Given data =>
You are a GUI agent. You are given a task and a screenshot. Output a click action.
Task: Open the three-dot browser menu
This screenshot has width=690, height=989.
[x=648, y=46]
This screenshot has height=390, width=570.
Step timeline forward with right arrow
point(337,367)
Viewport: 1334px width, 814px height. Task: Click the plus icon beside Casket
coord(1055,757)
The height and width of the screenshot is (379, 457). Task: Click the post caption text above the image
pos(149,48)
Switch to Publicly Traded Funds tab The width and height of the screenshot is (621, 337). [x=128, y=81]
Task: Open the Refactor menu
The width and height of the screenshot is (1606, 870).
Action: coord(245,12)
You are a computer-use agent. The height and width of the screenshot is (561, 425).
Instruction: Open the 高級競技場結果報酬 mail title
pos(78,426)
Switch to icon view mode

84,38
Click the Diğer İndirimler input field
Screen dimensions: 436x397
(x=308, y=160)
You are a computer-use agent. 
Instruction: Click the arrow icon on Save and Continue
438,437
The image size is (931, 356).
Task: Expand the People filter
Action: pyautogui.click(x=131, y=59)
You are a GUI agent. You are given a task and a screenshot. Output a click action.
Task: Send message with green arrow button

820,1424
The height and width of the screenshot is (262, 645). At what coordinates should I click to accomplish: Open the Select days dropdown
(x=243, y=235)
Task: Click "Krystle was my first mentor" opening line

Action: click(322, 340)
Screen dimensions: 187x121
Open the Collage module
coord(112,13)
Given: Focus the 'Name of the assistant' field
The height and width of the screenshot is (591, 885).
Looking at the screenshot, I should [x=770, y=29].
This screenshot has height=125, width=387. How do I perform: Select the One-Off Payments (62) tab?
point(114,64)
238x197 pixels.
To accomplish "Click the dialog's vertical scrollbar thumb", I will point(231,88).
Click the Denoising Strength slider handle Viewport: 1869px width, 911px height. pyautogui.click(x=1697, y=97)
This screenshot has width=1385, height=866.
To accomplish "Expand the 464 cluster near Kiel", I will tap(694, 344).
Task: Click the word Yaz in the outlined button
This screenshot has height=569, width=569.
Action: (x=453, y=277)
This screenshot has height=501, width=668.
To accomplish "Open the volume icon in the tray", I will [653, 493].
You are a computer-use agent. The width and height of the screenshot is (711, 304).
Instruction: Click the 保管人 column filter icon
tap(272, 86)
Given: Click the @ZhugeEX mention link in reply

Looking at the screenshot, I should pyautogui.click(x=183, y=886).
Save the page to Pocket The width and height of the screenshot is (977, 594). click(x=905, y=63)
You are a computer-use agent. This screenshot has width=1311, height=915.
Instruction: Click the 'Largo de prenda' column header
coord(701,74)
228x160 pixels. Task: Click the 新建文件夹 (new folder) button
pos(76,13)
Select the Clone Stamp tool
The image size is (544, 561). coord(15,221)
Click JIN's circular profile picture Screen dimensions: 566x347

Exercise => In the material above, the line with "Instruction: Click the 'Largo" marks the start. Print it and every line after it through the last, exactly.

Result of the exercise =>
Instruction: Click the 'Largo de prenda' column header
coord(701,74)
228x160 pixels. Task: Click the 新建文件夹 (new folder) button
pos(76,13)
Select the Clone Stamp tool
The image size is (544, 561). coord(15,221)
Click JIN's circular profile picture Screen dimensions: 566x347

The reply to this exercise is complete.